§ **Directions for this task**
Output every line of the data below verbatim, leaving out the pictures.

§ **Extracted data**
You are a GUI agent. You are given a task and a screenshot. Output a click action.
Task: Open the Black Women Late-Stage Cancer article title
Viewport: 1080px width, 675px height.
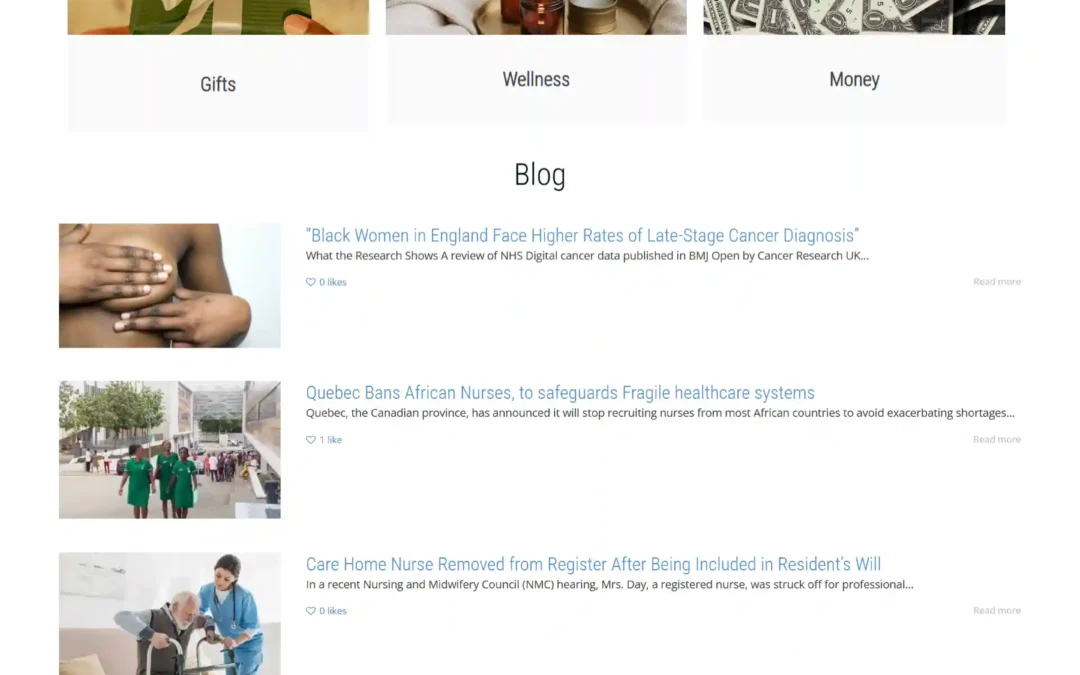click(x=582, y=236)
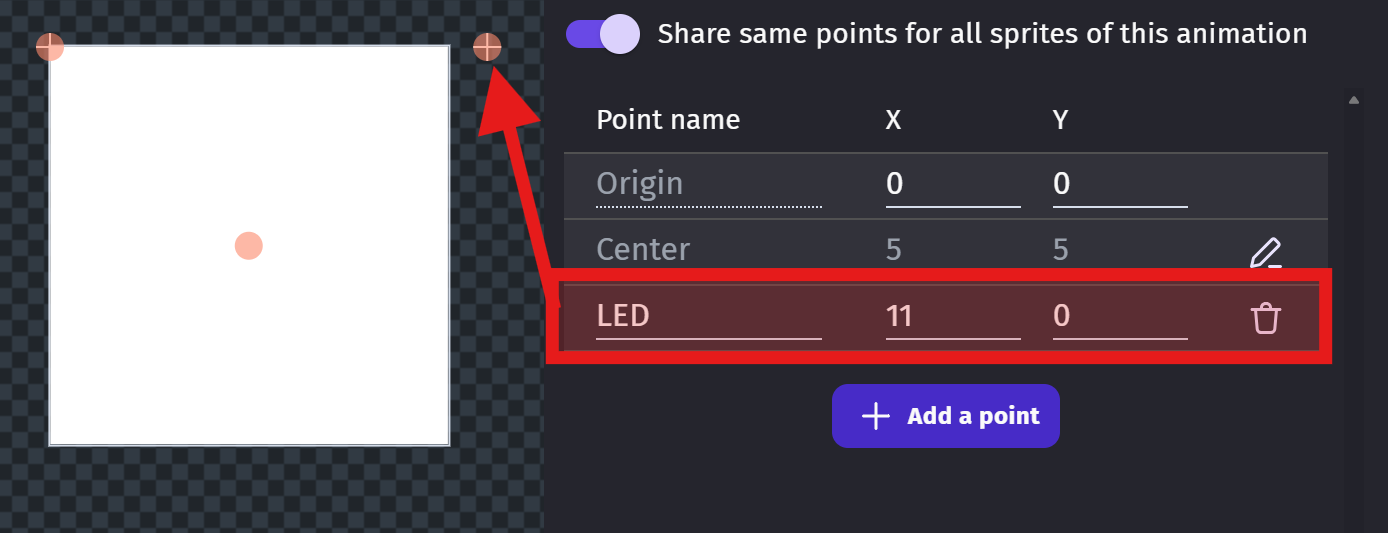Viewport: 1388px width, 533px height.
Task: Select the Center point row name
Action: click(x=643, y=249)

§ **Response for this exercise**
You are a GUI agent. You are given a task and a screenshot. Output a click action.
Task: Open the Black Women Late-Stage Cancer article title
Viewport: 1080px width, 675px height.
click(x=582, y=236)
Viewport: 1388px width, 533px height.
Task: Select the Center point row name
Action: click(x=643, y=249)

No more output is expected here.